Single by Dimples D.

from the album Dimples & Spice
- Released: 1983
- Length: 3:40
- Label: Warlock
- Songwriters: Buddy Kaye; Crystal Smith; Hugo Montenegro; Marlon Williams;
- Producer: Ben Liebrand

Dimples D. singles chronology
|  | "Sucker DJ" (1983) | "I Can't Wait" (1991) |

= Sucker DJ =

"Sucker DJ" (also known as "Sucker DJ's (I Will Survive)", or "Sucker DJ (A Witch for Love)") is a song by American rapper Dimples D. It was written by Buddy Kaye, Crystal Smith, Hugo Montenegro and Marlon Williams.
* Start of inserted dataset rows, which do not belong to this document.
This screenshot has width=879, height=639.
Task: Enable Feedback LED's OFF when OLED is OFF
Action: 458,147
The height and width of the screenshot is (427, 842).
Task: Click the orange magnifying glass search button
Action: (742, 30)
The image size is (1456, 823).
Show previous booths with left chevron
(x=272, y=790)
It was originally released in 1983 by Party Time Records, without any initial success on music charts.

In 1990, Dutch DJ and producer Ben Liebrand remixed the song, including a sample of the theme tune of American sitcom I Dream of Jeannie, written by Montenegro and Kaye. After its re-release, the song became a hit in Europe, where it reached the top 10 in the Netherlands and number 17 in the United Kingdom. In Australia and New Zealand, it reached numbers one and two, respectively.
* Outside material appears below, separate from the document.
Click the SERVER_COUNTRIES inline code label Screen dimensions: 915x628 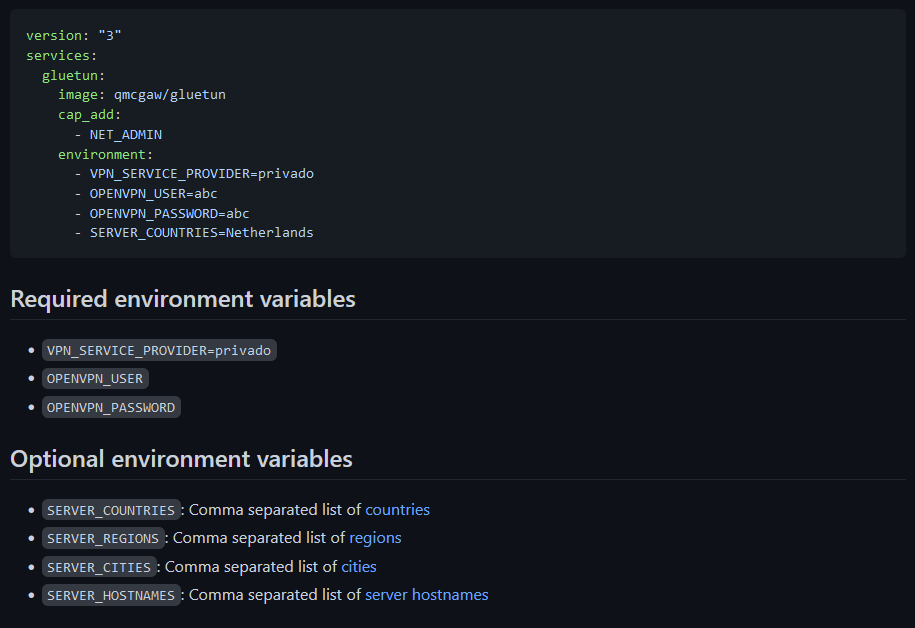111,510
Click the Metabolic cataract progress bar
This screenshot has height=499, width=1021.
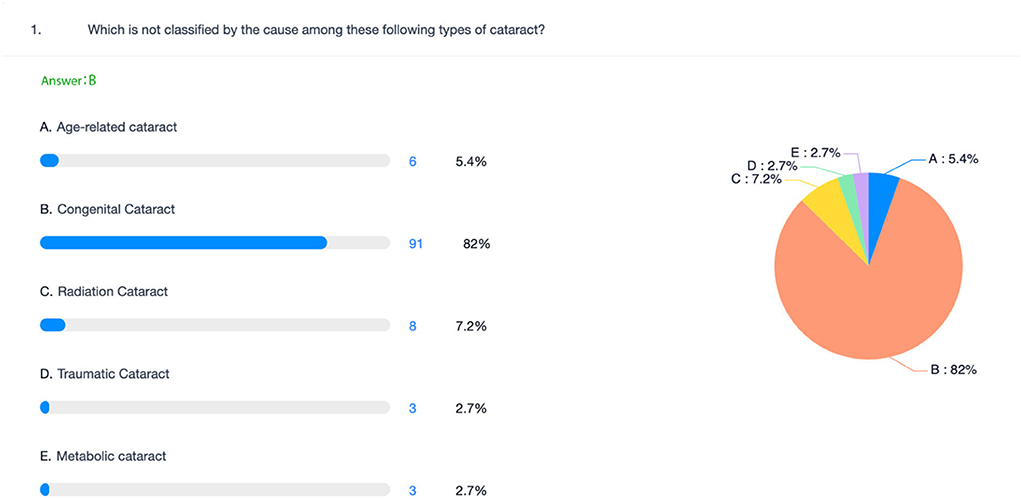point(215,489)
==Background and development==
"Sucker DJ" was originally written and produced by American rapper and record producer Marley Marl in 1983 for then-newcomer Crystal Smith, who released it under the pseudonym Dimples D. under Party Time Records, unsuccessfully, to mainstream pop communities. In 1990, Dutch DJ Ben Liebrand created a remix of the song entitled "Genie Mix": for the new version, Liebrand used as a basis a sample of the theme music of the sitcom I Dream of Jeannie, written by Hugo Montenegro.
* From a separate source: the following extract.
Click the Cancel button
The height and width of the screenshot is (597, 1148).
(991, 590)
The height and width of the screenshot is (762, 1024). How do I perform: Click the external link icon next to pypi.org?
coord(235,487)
==Commercial performance==
Following the release of the remix, the song achieved success in various countries. In Europe, it reached number eight in the Netherlands, number 10 in Austria, number 16 in Germany, and number 17 on the UK Singles Chart. In Oceania, it topped the Australian Singles Chart and peaked at number two in New Zealand. Dimples D.'s subsequent singles did not match "Sucker DJ"'s results, making the song a one-hit wonder; she retired from the stage a few years later.

==Charts==

===Weekly charts===

Weekly chart performance for "Sucker DJ (A Witch for Love)"
| Chart (1990–1991) | Peak position |
|---|---|
| Australia (ARIA) | 1 |
| Austria (Ö3 Austria Top 40) | 10 |
| Belgium (Ultratop 50 Flanders) | 25 |
| Europe (Eurochart Hot 100) | 55 |
| Germany (GfK) | 16 |
| Netherlands (Dutch Top 40) | 14 |
| Netherlands (Single Top 100) | 8 |
| New Zealand (Recorded Music NZ) | 2 |
| Spain (AFYVE) | 20 |
| UK Singles (Official Charts) | 17 |
| UK Indie (Music Week) | 1 |

===Year-end charts===

Year-end chart performance for "Sucker DJ (A Witch for Love)"
| Chart (1991) | Position |
|---|---|
| Australia (ARIA) | 27 |
| Germany (Media Control) | 58 |
| Italy (Musica e dischi) | 87 |
| New Zealand (RIANZ) | 18 |

==Certifications==

Certifications and sales for "Sucker DJ (A Witch for Love)"
| Region | Certification | Certified units/sales |
| Australia (ARIA) | Gold | 35,000^{^} |
^{^} Shipments figures based on certification alone.